'''
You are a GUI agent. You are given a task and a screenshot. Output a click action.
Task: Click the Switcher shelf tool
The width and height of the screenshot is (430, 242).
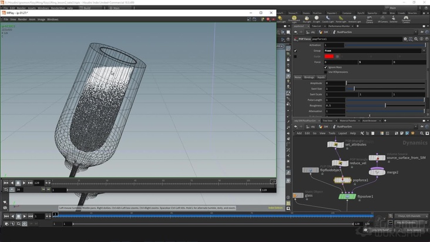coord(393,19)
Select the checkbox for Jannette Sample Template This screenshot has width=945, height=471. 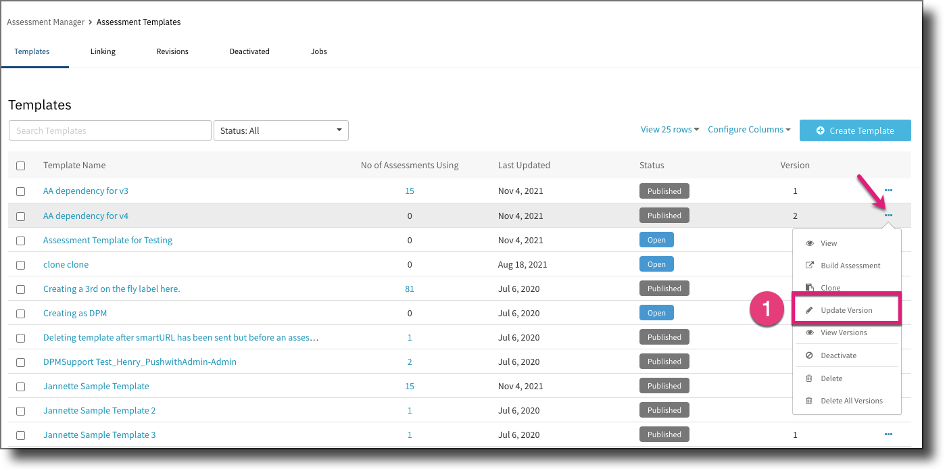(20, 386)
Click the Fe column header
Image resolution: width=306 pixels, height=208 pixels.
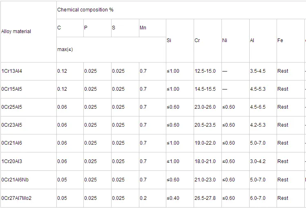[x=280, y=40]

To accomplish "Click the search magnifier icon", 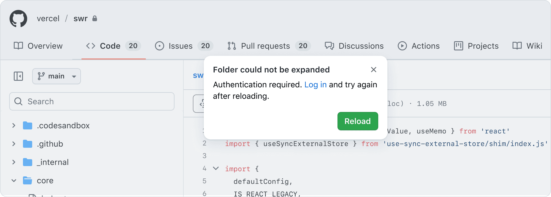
'''
'''
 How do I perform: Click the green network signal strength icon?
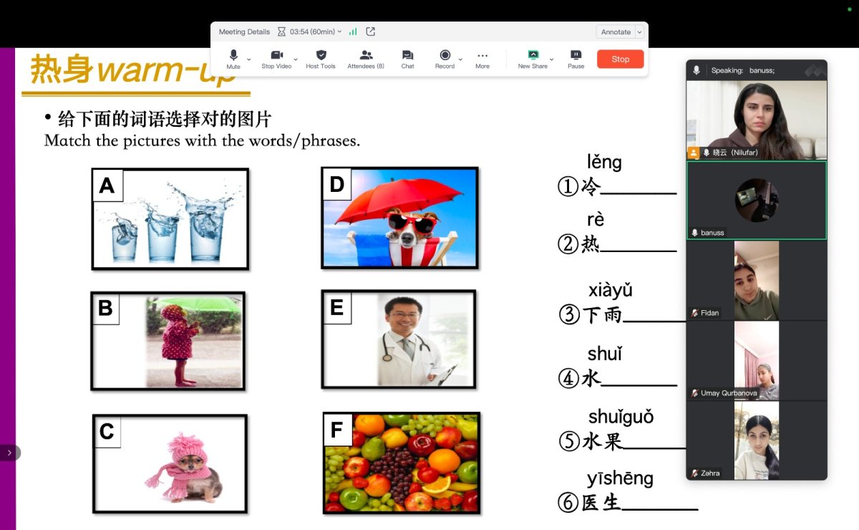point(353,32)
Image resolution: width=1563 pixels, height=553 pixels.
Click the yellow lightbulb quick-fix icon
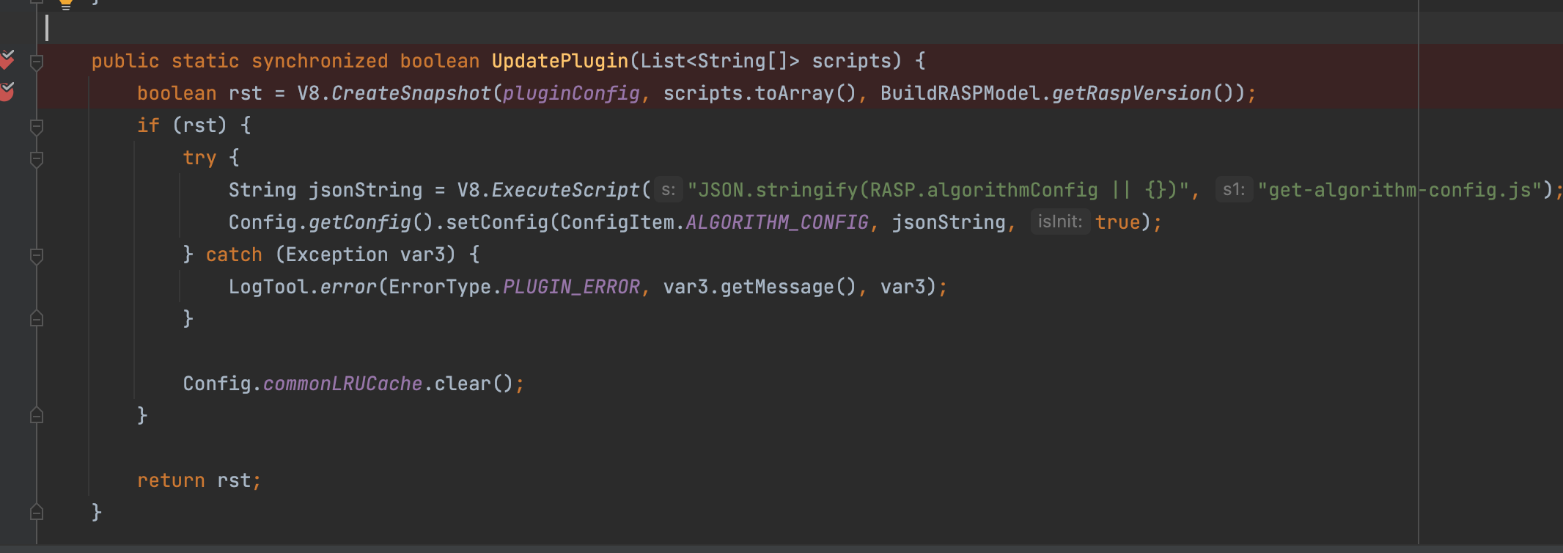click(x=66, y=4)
'''
**What needs to be done:** Update the data starting at the line that contains "You are a GUI" and ending at the line that contains "coord(393,19)" so that "screenshot" becomes "screen image" throughout, with nothing else changed. Leave the pictures out of your answer.

**Result of the exercise:**
You are a GUI agent. You are given a task and a screen image. Output a click action.
Task: Click the Switcher shelf tool
The width and height of the screen image is (430, 242).
coord(393,19)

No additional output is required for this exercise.